*** Opening Record set ***
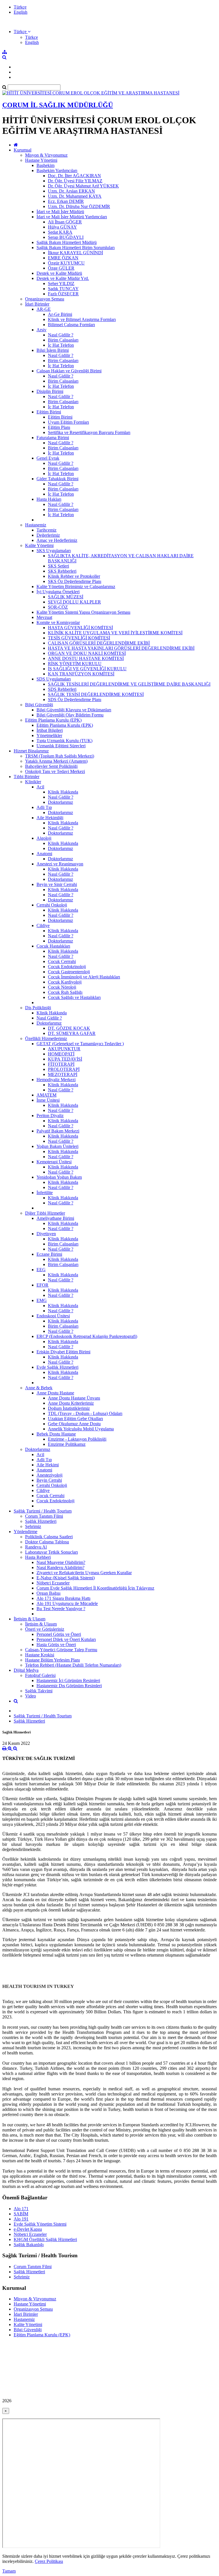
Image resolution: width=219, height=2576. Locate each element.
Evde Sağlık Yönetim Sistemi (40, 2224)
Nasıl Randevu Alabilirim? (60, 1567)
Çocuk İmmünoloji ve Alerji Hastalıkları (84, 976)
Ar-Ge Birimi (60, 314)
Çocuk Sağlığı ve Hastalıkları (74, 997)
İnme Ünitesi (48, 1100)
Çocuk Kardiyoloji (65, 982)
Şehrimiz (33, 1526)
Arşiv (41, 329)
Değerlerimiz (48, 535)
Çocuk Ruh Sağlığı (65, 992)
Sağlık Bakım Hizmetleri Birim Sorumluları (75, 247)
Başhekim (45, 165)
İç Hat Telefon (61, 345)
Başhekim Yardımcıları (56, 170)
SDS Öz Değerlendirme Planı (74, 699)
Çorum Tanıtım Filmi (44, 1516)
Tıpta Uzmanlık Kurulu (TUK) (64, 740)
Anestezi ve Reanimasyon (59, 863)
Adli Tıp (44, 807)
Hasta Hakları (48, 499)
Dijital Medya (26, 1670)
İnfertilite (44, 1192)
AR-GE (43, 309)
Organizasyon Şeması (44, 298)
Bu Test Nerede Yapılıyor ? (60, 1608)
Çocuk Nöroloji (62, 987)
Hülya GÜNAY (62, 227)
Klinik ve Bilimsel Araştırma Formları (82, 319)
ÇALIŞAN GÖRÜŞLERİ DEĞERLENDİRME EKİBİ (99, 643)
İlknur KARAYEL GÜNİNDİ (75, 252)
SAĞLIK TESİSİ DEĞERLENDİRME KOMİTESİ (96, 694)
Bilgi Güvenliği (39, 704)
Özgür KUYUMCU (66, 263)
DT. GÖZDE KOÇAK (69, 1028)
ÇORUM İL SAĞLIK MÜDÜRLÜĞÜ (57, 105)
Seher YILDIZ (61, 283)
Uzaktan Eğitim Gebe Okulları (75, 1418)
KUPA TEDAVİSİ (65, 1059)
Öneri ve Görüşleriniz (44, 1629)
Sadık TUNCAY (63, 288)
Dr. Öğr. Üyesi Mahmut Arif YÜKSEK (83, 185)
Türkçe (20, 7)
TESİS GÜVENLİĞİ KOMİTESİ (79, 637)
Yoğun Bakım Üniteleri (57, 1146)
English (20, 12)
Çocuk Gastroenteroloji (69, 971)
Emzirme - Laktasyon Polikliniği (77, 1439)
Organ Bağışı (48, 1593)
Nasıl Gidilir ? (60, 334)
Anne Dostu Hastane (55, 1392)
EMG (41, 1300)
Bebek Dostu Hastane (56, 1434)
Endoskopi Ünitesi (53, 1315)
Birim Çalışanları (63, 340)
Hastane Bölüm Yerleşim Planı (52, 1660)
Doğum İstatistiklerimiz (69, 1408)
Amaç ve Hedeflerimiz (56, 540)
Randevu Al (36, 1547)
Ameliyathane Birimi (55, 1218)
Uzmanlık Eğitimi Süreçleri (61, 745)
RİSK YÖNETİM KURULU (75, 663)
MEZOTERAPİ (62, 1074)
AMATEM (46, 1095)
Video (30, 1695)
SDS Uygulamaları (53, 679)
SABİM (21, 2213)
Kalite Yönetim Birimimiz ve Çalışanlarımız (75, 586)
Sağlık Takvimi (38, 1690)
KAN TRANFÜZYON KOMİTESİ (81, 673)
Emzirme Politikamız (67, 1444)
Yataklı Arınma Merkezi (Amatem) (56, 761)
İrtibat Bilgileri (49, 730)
*** Closing Record set ***
The reply must hold each line of the records verbatim and no pictures.

*Solution for this exercise*
Image resolution: width=219, height=2576. Locate each element.
Evde Sağlık Yönetim Sistemi (40, 2224)
Nasıl Randevu Alabilirim? (60, 1567)
Çocuk İmmünoloji ve Alerji Hastalıkları (84, 976)
Ar-Ge Birimi (60, 314)
Çocuk Sağlığı ve Hastalıkları (74, 997)
İnme Ünitesi (48, 1100)
Çocuk Kardiyoloji (65, 982)
Şehrimiz (33, 1526)
Arşiv (41, 329)
Değerlerimiz (48, 535)
Çocuk Ruh Sağlığı (65, 992)
Sağlık Bakım Hizmetleri Birim Sorumluları (75, 247)
Başhekim (45, 165)
İç Hat Telefon (61, 345)
Başhekim Yardımcıları (56, 170)
SDS Öz Değerlendirme Planı (74, 699)
Çorum Tanıtım Filmi (44, 1516)
Tıpta Uzmanlık Kurulu (TUK) (64, 740)
Anestezi ve Reanimasyon (59, 863)
Adli Tıp (44, 807)
Hasta Hakları (48, 499)
Dijital Medya (26, 1670)
İnfertilite (44, 1192)
AR-GE (43, 309)
Organizasyon Şeması (44, 298)
Bu Test Nerede Yapılıyor ? (60, 1608)
Çocuk Nöroloji (62, 987)
Hülya GÜNAY (62, 227)
Klinik ve Bilimsel Araştırma Formları (82, 319)
ÇALIŞAN GÖRÜŞLERİ DEĞERLENDİRME EKİBİ (99, 643)
İlknur KARAYEL GÜNİNDİ (75, 252)
SAĞLIK TESİSİ DEĞERLENDİRME KOMİTESİ (96, 694)
Bilgi Güvenliği (39, 704)
Özgür KUYUMCU (66, 263)
DT. GÖZDE KOÇAK (69, 1028)
ÇORUM İL SAĞLIK MÜDÜRLÜĞÜ (57, 105)
Seher YILDIZ (61, 283)
Uzaktan Eğitim Gebe Okulları (75, 1418)
KUPA TEDAVİSİ (65, 1059)
Öneri ve Görüşleriniz (44, 1629)
Sadık TUNCAY (63, 288)
Dr. Öğr. Üyesi Mahmut Arif YÜKSEK (83, 185)
Türkçe (20, 7)
TESİS GÜVENLİĞİ KOMİTESİ (79, 637)
Yoğun Bakım Üniteleri (57, 1146)
English (20, 12)
Çocuk Gastroenteroloji (69, 971)
Emzirme - Laktasyon Polikliniği (77, 1439)
Organ Bağışı (48, 1593)
Nasıl Gidilir ? (60, 334)
Anne Dostu Hastane (55, 1392)
EMG (41, 1300)
Bebek Dostu Hastane (56, 1434)
Endoskopi Ünitesi (53, 1315)
Birim Çalışanları (63, 340)
Hastane Bölüm Yerleşim Planı (52, 1660)
Doğum İstatistiklerimiz (69, 1408)
Amaç ve Hedeflerimiz (56, 540)
Randevu Al (36, 1547)
Ameliyathane Birimi (55, 1218)
Uzmanlık Eğitimi Süreçleri (61, 745)
RİSK YÖNETİM KURULU (75, 663)
MEZOTERAPİ (62, 1074)
AMATEM (46, 1095)
Video (30, 1695)
SDS Uygulamaları (53, 679)
SABİM (21, 2213)
Kalite Yönetim Birimimiz ve Çalışanlarımız (75, 586)
Sağlık Takvimi (38, 1690)
KAN TRANFÜZYON KOMİTESİ (81, 673)
Emzirme Politikamız (67, 1444)
Yataklı Arınma Merkezi (Amatem) (56, 761)
İrtibat Bilgileri (49, 730)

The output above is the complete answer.